Mr Taylor said there was a paradox surrounding Indonesia.
“In terms of the perception, people think it’s a bad news story,” he said.
These perceptions were reinforced last week when a Western Australian businessman was shot dead by an armed gang on an Indonesian island last week.
“Yet there are still people getting involved with it [Indonesia] at a business and even a charity level,” Mr Taylor said.
“We’re talking $1 billion in trade a year, and that’s just from WA.
“With all the bumps we’ve experienced with Indonesia over the years, we’ve developed a saying – ‘Business just goes on’.”
However, Mr Taylor admitted the Bali bombings, followed by the ASIO raids in Australia, had a massive impact on Australian-Indonesian trade.
As Asian markets go, Indonesia is not one of the easiest to do business with, especially for small to medium-sized enterprises.
Countries such as Malaysia, Mr Taylor said, often provided a simpler entrance to the world of Asian export.
“That said, it’s [Indonesia] a nation with a population of 220 million and it is an emerging market.”
Potential markets in the archipelago include health services, livestock, gourmet foods and education.
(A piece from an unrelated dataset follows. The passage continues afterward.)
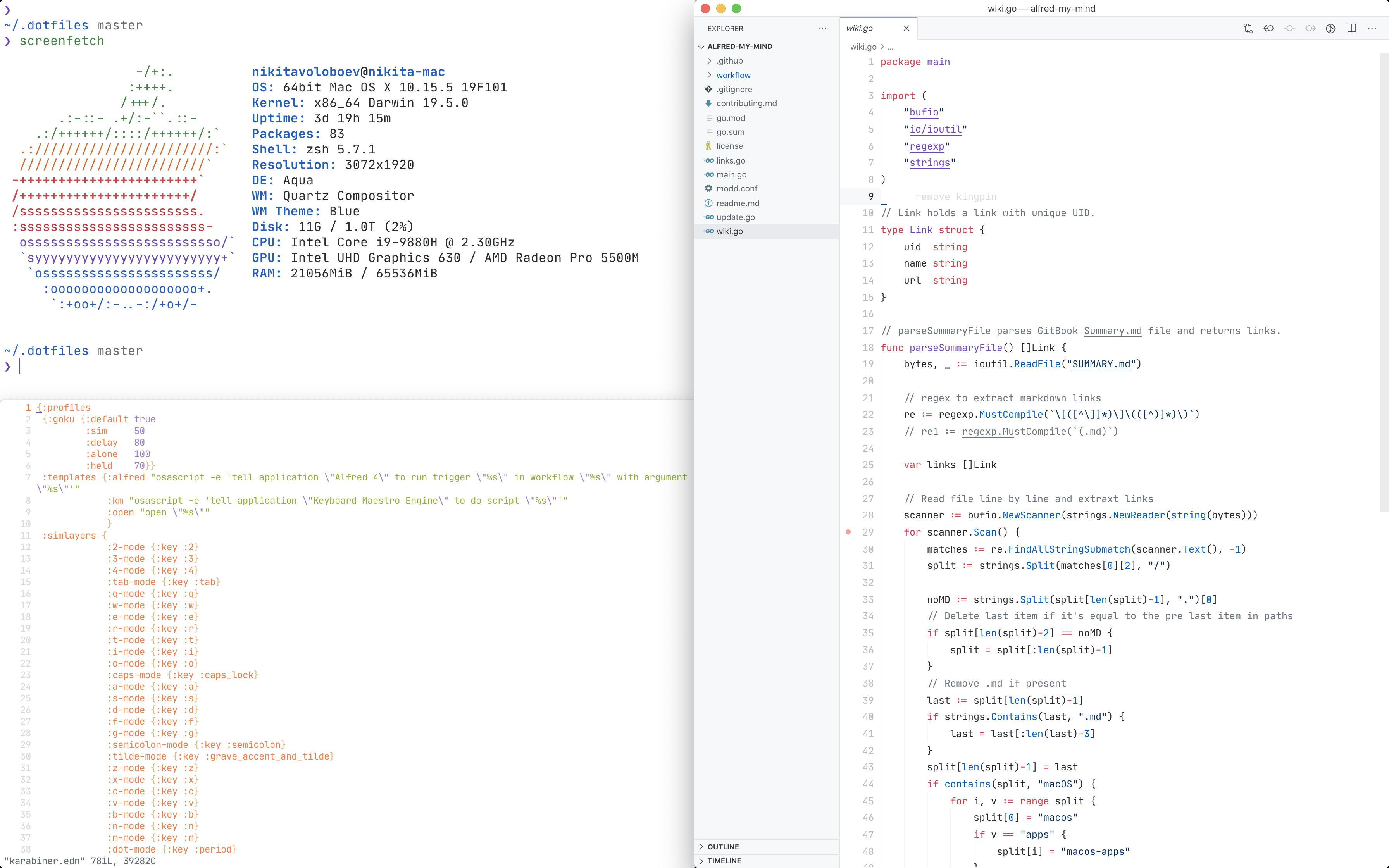Toggle the breakpoint on line 29
Viewport: 1389px width, 868px height.
(x=848, y=532)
Mr Taylor said providing education and training, particularly to Indonesia’s public sector workers, was one way SMEs could get into the Indonesian market without having to leave Perth.
“The AIBC is bringing a group of Indonesian public servants to Perth for training,” he said.
“Health is also a great opportunity for WA. Our hospitals are as good as those in Singapore [where Indonesians often go for treatment] and about 25 per cent cheaper. ABS statistics show that people coming here for medical treatment spend more than any other Asian visitor category.
“I’m passionate about getting the State Government to access this market. We’re talking about hundreds and hundreds of people who would normally go to Singapore.”